In a large international research collaboration with University of Texas, National Institutes of Health and Oregon State University has been recently published in Science, explains how melanoma patients immune system responds to treatment better when their diet is rich in fiber.
Throughout the United States, melanoma is the most deadly form of skin cancer with roughly 106,000 new melanoma cases in 2021, and 7,000 patients dying from melanoma this year according to the American Cancer Society. With melanoma being the fifth-most common form of cancer, researchers have been in pursuit of how to make new therapeutic techniques more effective.
This study specifically focused on a therapeutic technique called immune checkpoint blockade (ICB) which is a treatment for cancer as a whole including melanoma. In short the ICB covers a range of therapies that work by releasing a natural brake on your immune system so the T-cells can recognize and attack tumors. Here is a video on how Immunotherapy and ICB’s work:
The study consisted of hundreds of melanoma patients where Andrey Morgun and other researchers analyzed the gut microbiomes, disease features, dietary habits, and probiotics. The results of the study found that patients with melanoma who had a greater intake of fiber-rich foods when immunotherapy treatment began, went longer without cancer growth than those with a insufficient dietary fiber intake. Among the 128 patients whose dietary fiber intake was known, those who consumed at least 20 grams of dietary fiber lived longer without their cancer progressing.
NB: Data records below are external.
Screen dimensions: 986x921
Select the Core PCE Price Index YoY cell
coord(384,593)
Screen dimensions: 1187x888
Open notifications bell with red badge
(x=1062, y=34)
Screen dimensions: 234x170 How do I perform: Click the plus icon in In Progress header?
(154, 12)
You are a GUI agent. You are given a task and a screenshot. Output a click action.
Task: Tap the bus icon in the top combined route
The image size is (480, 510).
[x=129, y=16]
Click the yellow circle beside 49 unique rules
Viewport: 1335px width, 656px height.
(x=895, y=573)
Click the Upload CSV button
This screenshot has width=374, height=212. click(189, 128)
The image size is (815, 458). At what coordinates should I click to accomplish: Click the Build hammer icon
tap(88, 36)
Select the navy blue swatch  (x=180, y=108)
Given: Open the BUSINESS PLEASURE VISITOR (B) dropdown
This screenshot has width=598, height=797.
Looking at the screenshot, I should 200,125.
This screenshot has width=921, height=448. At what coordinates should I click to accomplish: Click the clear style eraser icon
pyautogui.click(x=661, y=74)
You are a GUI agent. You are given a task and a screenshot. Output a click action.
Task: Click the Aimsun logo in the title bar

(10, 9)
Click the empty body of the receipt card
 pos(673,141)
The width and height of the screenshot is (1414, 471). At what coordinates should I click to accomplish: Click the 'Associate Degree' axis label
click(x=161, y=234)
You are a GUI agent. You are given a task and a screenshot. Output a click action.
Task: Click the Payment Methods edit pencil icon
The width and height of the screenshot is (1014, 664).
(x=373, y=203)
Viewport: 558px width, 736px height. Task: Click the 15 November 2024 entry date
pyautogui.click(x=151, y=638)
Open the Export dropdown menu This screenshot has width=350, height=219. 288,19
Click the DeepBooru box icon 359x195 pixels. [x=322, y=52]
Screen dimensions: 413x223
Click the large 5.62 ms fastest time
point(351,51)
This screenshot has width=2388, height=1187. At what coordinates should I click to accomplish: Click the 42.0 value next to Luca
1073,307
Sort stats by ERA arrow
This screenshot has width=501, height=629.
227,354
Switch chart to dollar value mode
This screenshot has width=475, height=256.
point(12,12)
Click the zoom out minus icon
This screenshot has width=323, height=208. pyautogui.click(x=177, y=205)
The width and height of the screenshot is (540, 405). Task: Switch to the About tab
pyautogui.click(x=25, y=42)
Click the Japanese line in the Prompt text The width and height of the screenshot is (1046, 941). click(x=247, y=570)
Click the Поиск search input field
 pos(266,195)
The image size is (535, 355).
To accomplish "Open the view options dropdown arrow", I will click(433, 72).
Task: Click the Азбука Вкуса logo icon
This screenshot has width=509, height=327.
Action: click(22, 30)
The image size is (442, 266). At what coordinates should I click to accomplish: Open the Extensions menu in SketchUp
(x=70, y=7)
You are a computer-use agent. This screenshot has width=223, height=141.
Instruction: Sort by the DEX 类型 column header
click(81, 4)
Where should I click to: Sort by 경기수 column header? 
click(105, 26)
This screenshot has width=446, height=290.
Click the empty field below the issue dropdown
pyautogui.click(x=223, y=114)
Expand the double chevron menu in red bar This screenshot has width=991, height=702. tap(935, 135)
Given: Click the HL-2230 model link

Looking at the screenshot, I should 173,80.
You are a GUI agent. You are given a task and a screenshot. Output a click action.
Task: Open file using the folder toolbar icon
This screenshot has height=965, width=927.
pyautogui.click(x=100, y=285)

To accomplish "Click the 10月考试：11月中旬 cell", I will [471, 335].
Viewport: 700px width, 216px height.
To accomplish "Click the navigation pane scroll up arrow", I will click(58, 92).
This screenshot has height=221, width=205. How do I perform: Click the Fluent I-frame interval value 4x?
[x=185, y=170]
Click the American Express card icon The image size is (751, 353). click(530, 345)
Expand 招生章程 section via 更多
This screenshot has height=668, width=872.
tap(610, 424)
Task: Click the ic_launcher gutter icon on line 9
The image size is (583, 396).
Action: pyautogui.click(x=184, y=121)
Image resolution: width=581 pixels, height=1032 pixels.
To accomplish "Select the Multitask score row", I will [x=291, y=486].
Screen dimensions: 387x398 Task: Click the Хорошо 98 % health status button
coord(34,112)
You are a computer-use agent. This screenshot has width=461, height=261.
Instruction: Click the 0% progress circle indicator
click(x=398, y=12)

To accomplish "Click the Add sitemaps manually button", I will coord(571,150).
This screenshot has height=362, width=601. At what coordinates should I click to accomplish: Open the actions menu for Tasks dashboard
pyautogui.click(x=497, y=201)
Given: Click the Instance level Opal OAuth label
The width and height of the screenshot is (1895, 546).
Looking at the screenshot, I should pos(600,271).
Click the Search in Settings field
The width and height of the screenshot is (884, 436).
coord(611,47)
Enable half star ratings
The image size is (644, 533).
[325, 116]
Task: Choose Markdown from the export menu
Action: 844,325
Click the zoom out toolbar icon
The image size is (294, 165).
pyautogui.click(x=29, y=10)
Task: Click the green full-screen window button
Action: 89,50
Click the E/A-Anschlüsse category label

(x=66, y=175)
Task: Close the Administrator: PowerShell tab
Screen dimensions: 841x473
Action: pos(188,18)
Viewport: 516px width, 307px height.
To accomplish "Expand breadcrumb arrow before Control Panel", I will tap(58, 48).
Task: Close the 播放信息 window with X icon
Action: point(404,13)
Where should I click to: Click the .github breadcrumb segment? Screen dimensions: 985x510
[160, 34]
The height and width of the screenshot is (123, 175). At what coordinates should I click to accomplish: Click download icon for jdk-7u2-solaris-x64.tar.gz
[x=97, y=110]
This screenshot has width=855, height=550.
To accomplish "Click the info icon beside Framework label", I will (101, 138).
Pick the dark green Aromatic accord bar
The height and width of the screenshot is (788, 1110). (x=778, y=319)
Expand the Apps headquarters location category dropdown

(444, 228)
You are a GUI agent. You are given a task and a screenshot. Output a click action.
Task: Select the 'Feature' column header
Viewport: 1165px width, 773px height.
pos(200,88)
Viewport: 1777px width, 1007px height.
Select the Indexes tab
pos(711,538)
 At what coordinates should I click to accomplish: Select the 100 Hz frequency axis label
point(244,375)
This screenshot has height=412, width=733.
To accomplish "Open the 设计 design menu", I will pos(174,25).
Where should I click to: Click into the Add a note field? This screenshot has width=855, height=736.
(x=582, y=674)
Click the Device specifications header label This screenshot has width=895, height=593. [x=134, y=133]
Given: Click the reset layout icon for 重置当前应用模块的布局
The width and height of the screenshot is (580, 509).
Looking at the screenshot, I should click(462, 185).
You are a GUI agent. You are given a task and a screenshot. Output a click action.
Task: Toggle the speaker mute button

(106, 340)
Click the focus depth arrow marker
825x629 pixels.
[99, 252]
For every 5-gram increase in daily dietary fiber intake corresponded to a 30% lower risk of progression of the disease.
“And though the findings suggest that some commercially available probiotics may be harmful for patients on ICB, more research is needed to determine which probiotics could actually be beneficial,” Morgun said.
Although more research is needed to determine what type of diet change is needed and more studies come through regarding ICB therapy and improving patient outcomes, it is a step in the right direction as we take another step in the direction of beating cancer.
Leading the study were Jennifer Wargo, Lorenzo Cohen and Carrie Daniel of the University of Texas MD Anderson Cancer Center and Giorgio Trinchieri of the National Institutes of Health. Approximately 80 scientists took part in the research.